Problem statement: Reproduce exactly the lines that run from the start of the records below to the line with "Melbournská krvavá lázeň: Maďarské", inclusive.

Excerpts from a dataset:
┄┄┄┄┄┄┄┄┄┄┄┄┄┄┄┄┄┄┄┄

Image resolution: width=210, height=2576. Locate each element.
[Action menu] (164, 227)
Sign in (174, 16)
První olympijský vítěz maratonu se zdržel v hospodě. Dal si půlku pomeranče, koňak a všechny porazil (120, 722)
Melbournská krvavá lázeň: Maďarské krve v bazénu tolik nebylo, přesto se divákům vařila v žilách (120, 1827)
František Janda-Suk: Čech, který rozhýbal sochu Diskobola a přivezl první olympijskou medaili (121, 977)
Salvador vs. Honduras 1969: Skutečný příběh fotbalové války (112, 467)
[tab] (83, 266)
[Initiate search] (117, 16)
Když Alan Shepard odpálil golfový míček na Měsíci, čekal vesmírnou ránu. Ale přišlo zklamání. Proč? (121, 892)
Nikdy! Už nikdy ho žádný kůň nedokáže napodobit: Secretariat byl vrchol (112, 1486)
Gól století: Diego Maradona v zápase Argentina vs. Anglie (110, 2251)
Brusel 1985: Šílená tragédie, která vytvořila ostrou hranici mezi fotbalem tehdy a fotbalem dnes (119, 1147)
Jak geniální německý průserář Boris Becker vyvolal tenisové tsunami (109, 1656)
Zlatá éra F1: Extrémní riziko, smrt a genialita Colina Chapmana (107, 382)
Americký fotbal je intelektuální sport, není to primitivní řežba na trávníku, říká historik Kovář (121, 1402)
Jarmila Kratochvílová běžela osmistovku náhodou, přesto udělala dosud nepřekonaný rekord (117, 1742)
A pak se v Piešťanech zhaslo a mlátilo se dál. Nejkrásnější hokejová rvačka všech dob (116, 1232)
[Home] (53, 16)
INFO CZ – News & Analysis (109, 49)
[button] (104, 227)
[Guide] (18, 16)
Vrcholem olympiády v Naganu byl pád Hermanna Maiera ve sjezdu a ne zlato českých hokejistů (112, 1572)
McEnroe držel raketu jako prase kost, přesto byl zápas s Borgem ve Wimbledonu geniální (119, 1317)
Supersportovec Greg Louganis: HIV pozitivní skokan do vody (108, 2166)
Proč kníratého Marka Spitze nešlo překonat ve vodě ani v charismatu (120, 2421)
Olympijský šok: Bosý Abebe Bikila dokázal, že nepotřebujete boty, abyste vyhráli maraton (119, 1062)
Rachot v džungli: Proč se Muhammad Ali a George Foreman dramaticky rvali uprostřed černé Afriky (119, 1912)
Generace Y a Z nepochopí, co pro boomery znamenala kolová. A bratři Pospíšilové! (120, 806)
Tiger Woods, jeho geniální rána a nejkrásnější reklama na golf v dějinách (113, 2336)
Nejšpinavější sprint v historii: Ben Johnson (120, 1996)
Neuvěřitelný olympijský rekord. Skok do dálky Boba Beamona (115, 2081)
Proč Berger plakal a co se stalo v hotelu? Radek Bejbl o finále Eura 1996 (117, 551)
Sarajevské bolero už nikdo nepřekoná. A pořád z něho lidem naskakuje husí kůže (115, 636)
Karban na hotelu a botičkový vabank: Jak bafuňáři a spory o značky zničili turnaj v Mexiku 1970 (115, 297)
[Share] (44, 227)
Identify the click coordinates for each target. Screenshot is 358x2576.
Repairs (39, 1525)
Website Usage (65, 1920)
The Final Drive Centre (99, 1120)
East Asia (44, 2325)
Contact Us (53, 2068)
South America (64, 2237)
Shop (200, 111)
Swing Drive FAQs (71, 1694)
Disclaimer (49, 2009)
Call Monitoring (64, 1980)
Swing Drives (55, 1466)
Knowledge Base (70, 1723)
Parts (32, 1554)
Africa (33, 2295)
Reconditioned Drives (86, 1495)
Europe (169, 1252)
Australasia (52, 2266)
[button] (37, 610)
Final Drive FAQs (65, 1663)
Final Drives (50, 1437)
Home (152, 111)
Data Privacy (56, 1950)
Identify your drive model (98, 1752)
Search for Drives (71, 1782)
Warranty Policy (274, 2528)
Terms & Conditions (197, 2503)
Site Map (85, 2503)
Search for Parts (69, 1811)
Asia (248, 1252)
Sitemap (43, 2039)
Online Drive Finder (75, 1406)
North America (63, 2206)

┄┄┄┄┄┄┄┄┄┄┄┄┄┄┄┄┄┄┄┄

Problem solution:
Image resolution: width=210, height=2576. Locate each element.
[Action menu] (164, 227)
Sign in (174, 16)
První olympijský vítěz maratonu se zdržel v hospodě. Dal si půlku pomeranče, koňak a všechny porazil (120, 722)
Melbournská krvavá lázeň: Maďarské krve v bazénu tolik nebylo, přesto se divákům vařila v žilách (120, 1827)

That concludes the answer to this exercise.